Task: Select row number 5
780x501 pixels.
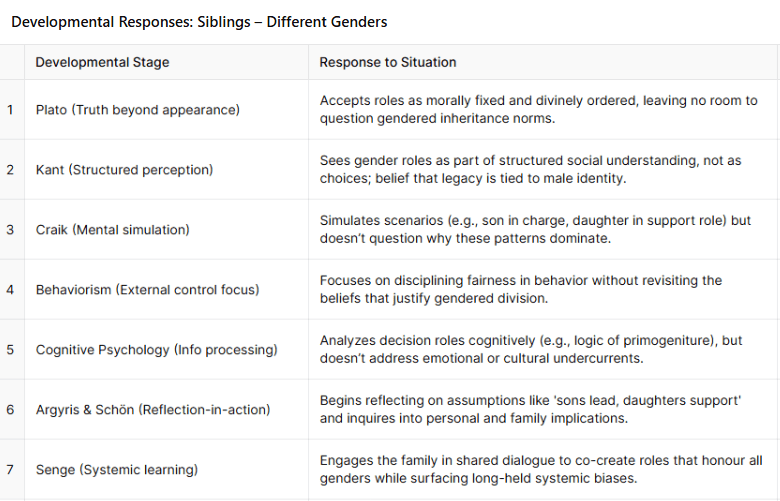Action: (x=10, y=350)
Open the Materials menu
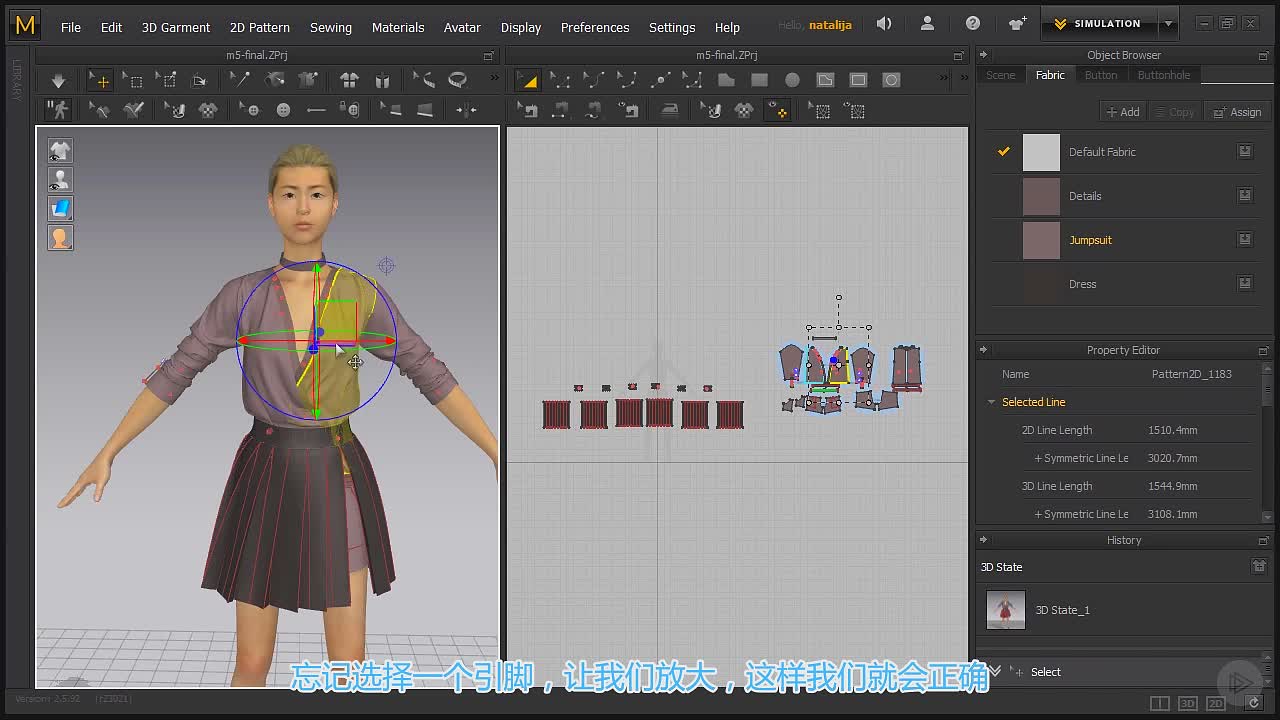The image size is (1280, 720). [398, 27]
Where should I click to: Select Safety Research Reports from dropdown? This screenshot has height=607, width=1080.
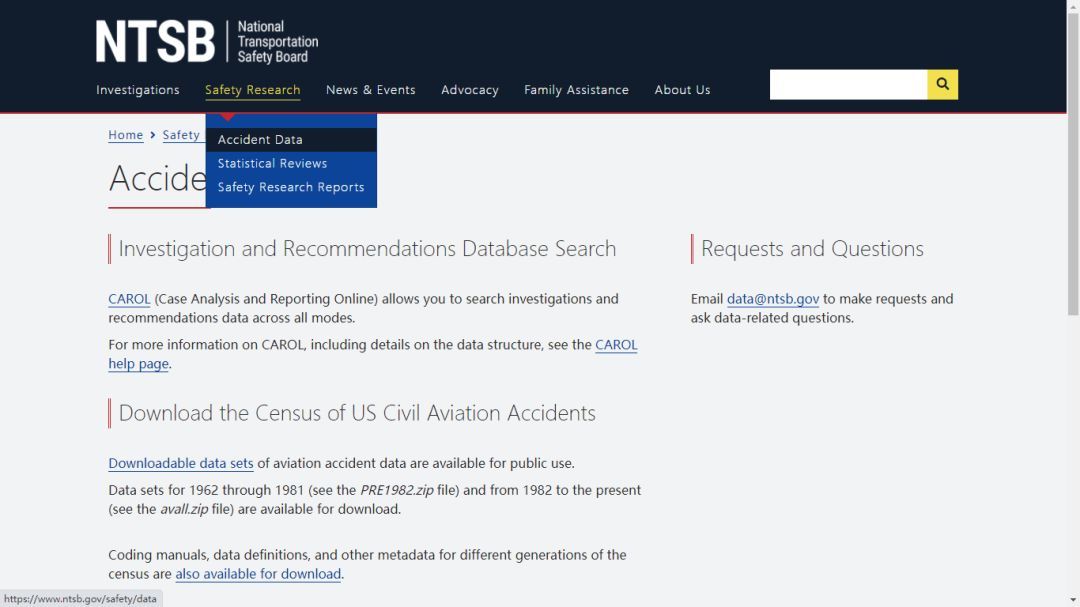point(291,187)
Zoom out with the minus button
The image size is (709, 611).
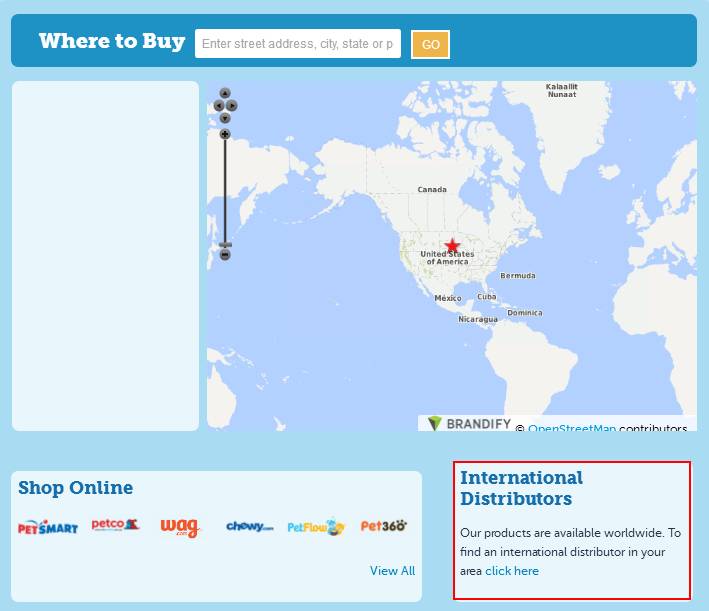(x=225, y=255)
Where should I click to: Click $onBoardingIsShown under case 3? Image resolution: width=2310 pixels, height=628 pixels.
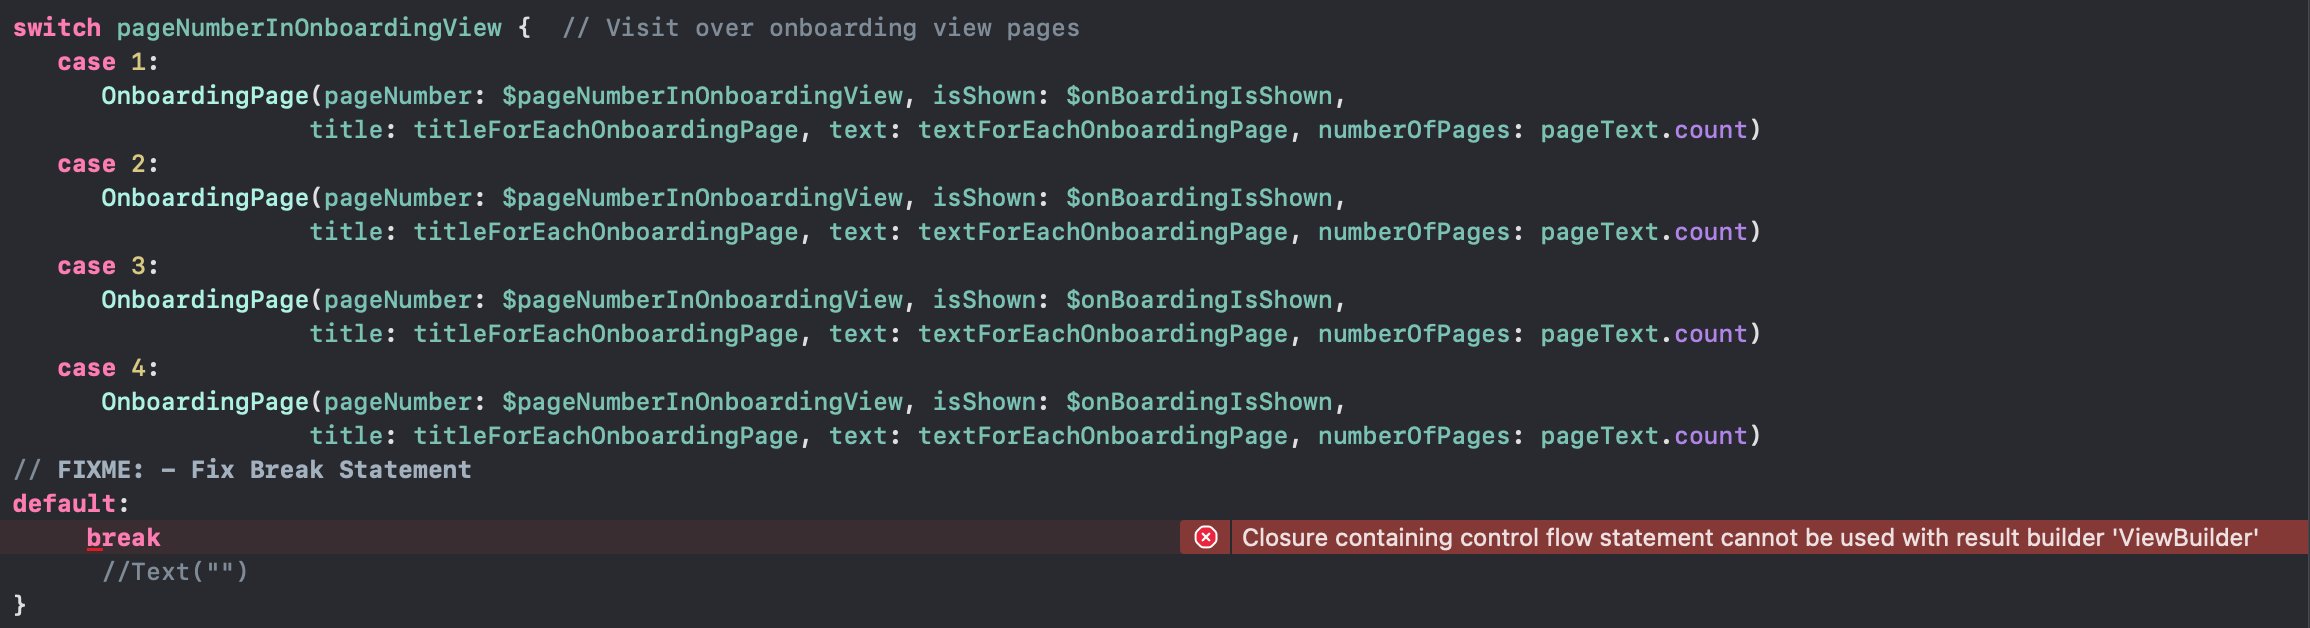click(x=1199, y=300)
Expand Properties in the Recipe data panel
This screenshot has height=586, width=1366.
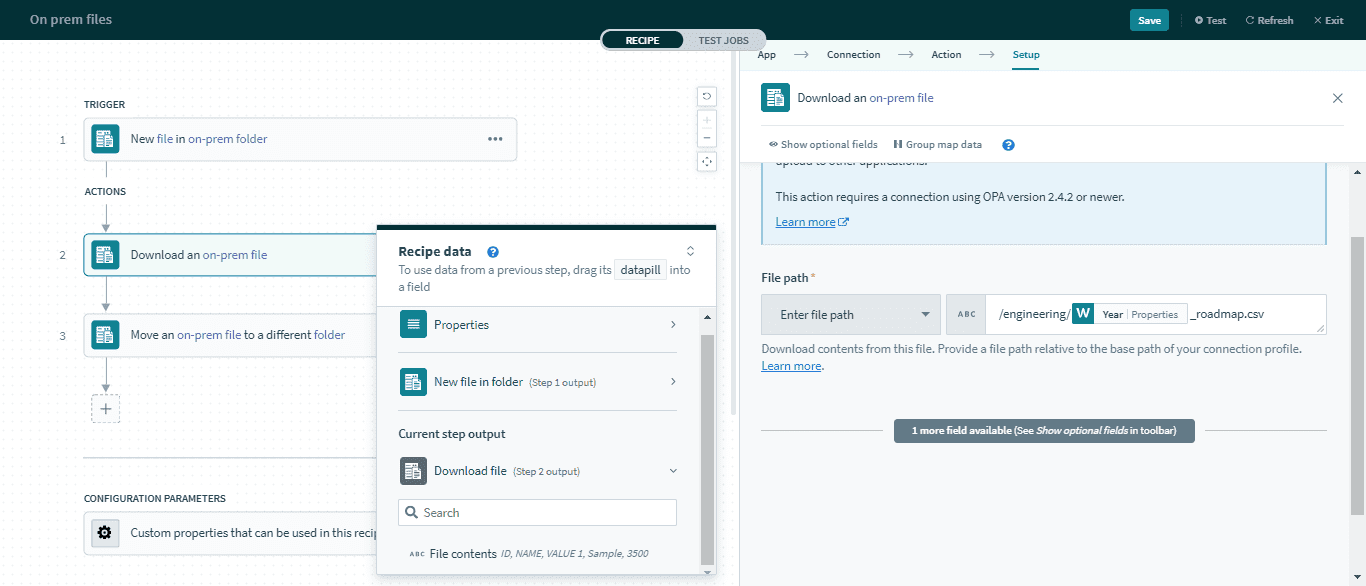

**********

▶ **STATED EXERCISE**
Rewrite the listing above, changing "Where should I click to" to "Where do I click to" everywhere it occurs and keeping everything else the same. Leave out the pictures.

▶ **RESULT OF THIS TASK**
Task: Select row number 5
780x501 pixels.
Action: (x=10, y=350)
Open the Materials menu
The image size is (1280, 720). [398, 27]
Where do I click to: Select Safety Research Reports from dropdown? This screenshot has height=607, width=1080.
point(291,187)
Zoom out with the minus button
The image size is (709, 611).
(x=225, y=255)
Where do I click to: Click $onBoardingIsShown under case 3? Image resolution: width=2310 pixels, height=628 pixels.
click(x=1199, y=300)
Expand Properties in the Recipe data panel
This screenshot has height=586, width=1366.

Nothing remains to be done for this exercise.